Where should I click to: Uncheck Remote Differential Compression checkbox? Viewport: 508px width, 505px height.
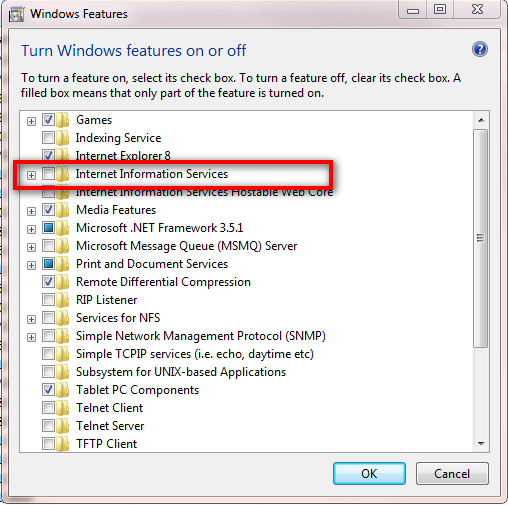[48, 282]
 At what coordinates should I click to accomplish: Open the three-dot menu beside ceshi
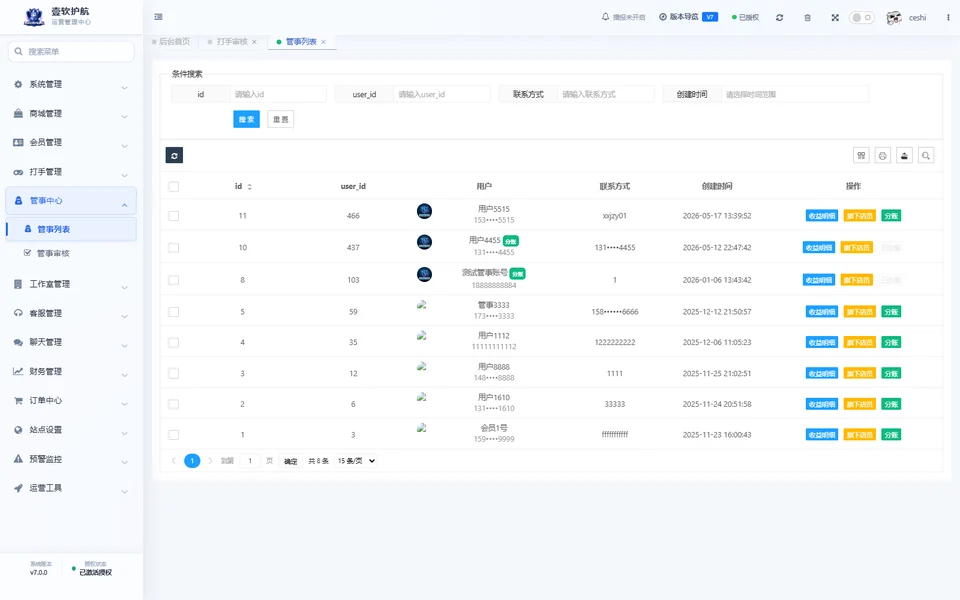(948, 18)
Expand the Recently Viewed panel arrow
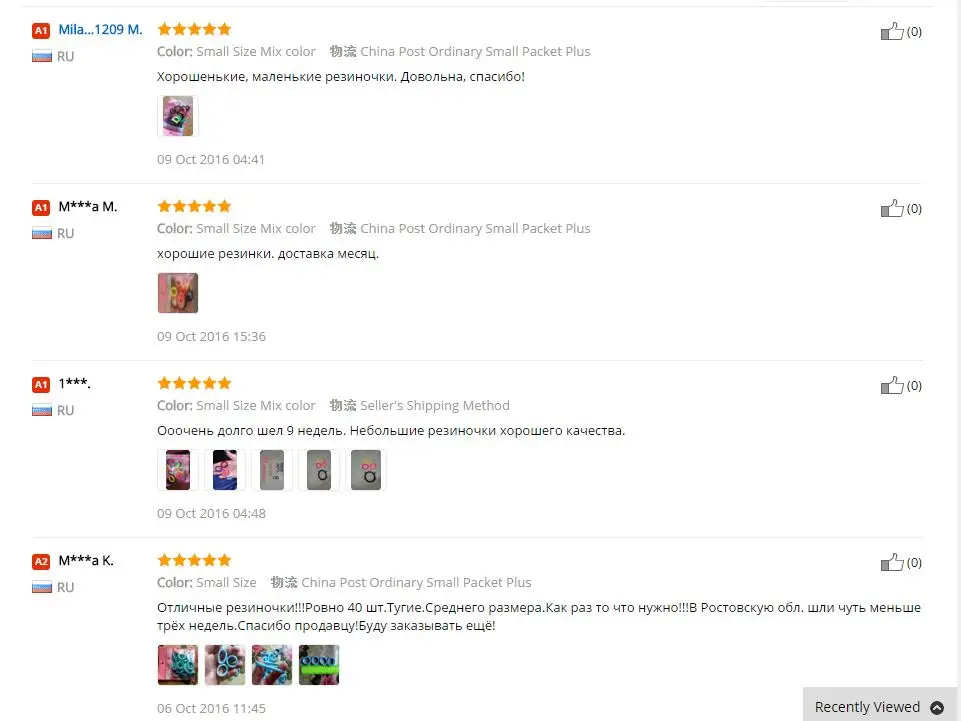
===============
Please copy out the text of every record above word for word, leaving out the pictures.

*TASK SOLUTION:*
Where should I click to: Uncheck Remote Differential Compression checkbox? Viewport: 508px width, 505px height.
[48, 282]
 At what coordinates should I click to accomplish: Open the three-dot menu beside ceshi
(948, 18)
Expand the Recently Viewed panel arrow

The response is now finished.